*Exercise details*
Copy the material below word for word, starting at the line that contains "Open the Internet tab" and continuing through the end of the material. Leave out the pictures.

*Given entries*
## BEGIN

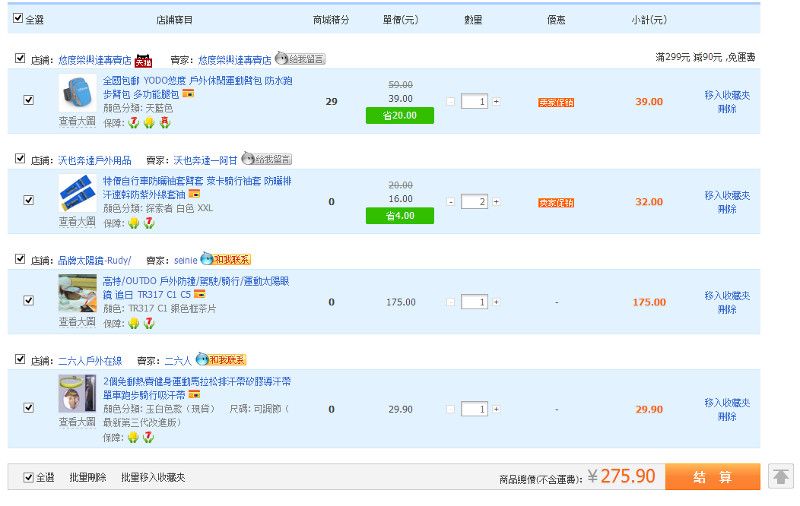Click back-to-top arrow icon at bottom right

coord(780,477)
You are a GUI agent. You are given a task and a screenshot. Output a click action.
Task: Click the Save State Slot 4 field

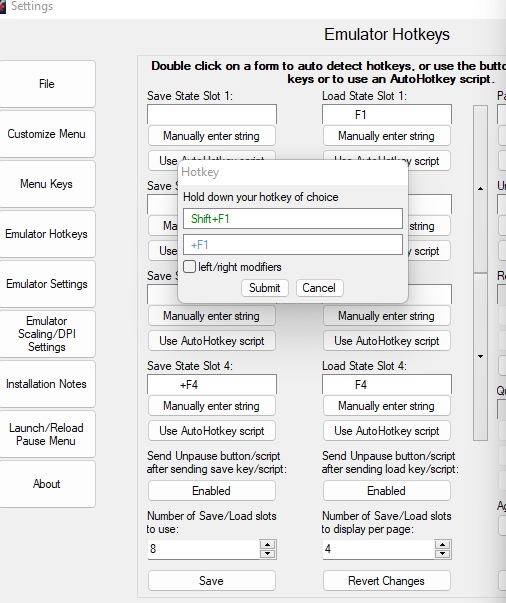tap(212, 385)
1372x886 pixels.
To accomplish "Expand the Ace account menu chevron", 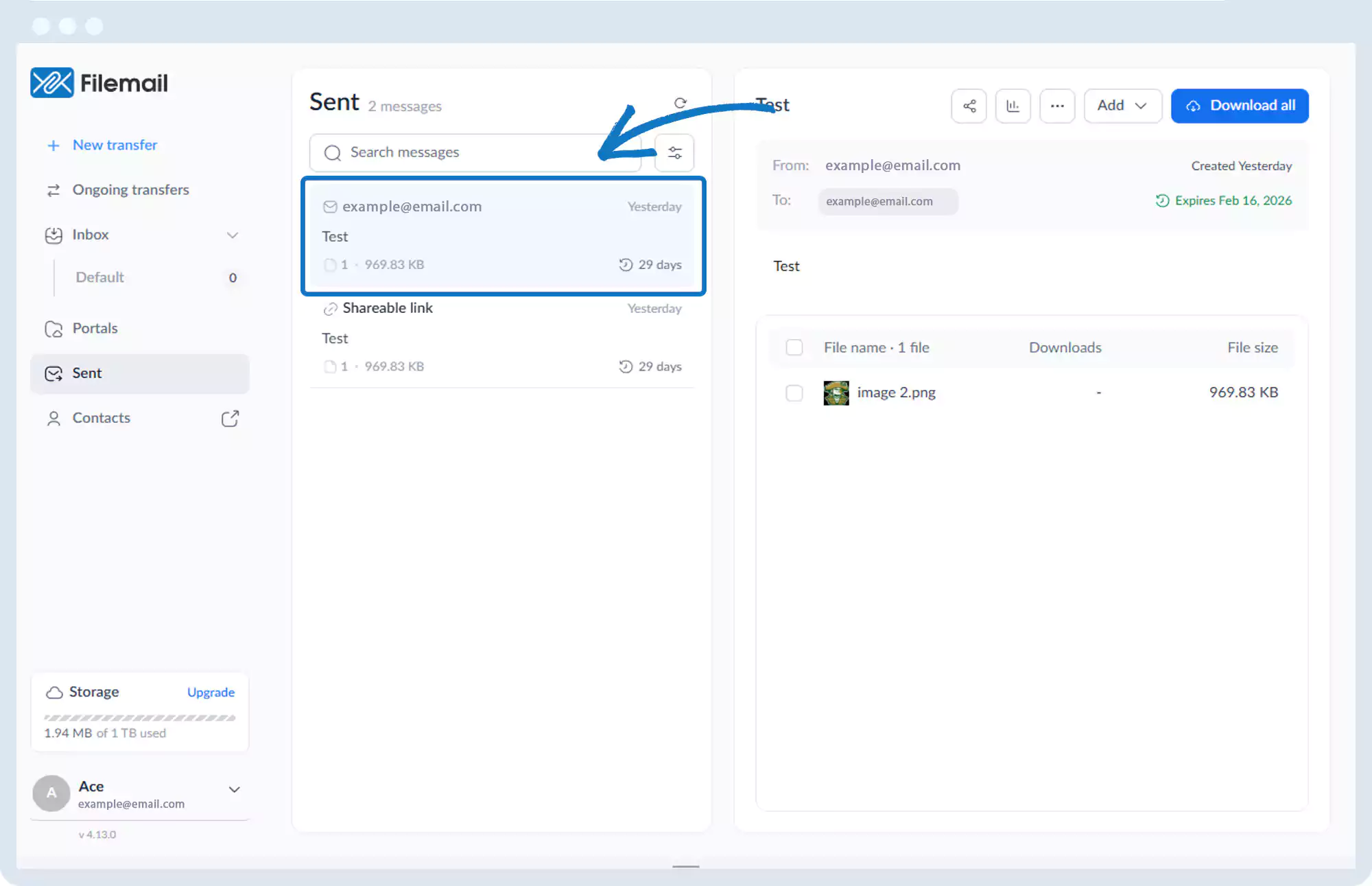I will pyautogui.click(x=234, y=789).
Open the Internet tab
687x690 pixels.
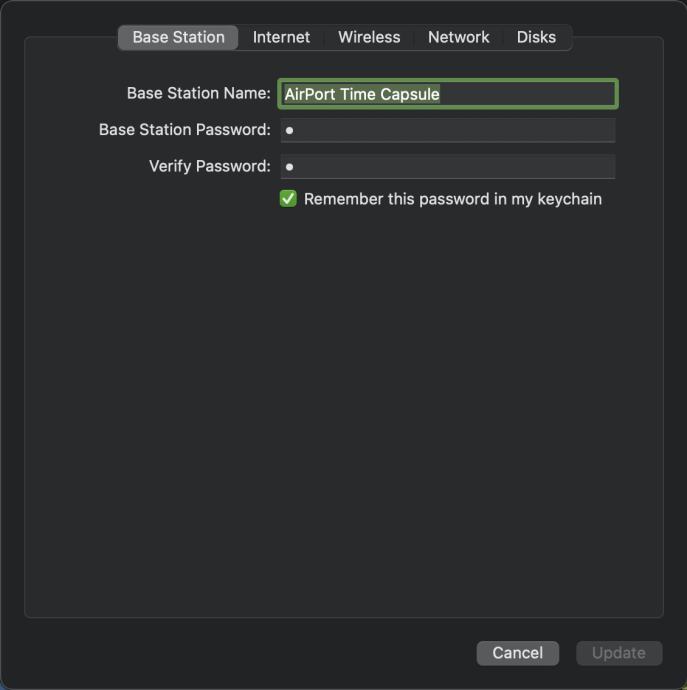pos(281,38)
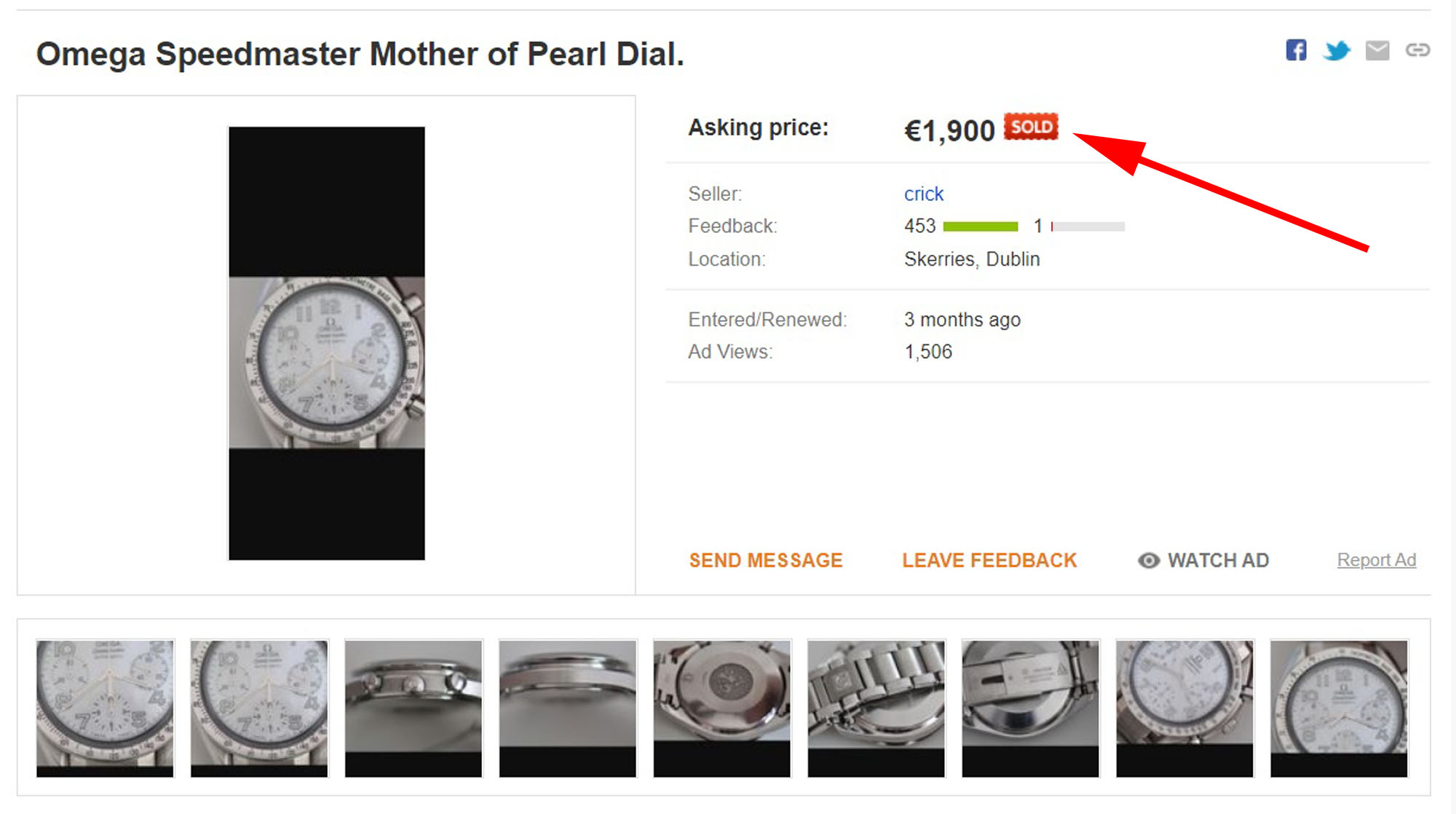View the sixth thumbnail showing bracelet
The width and height of the screenshot is (1456, 814).
pos(876,708)
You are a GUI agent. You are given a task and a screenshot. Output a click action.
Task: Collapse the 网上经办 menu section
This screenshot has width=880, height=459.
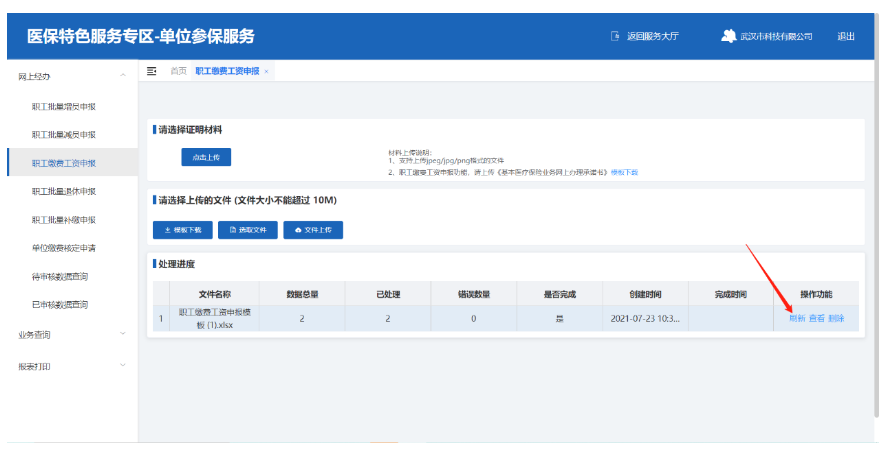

## END

*Exercise response*
Open the Internet tab
687x690 pixels.
pos(281,38)
View the sixth thumbnail showing bracelet
The width and height of the screenshot is (1456, 814).
pos(876,708)
You are a GUI agent. You are given a task and a screenshot. Output a click action.
Task: Collapse the 网上经办 menu section
This screenshot has width=880, height=459.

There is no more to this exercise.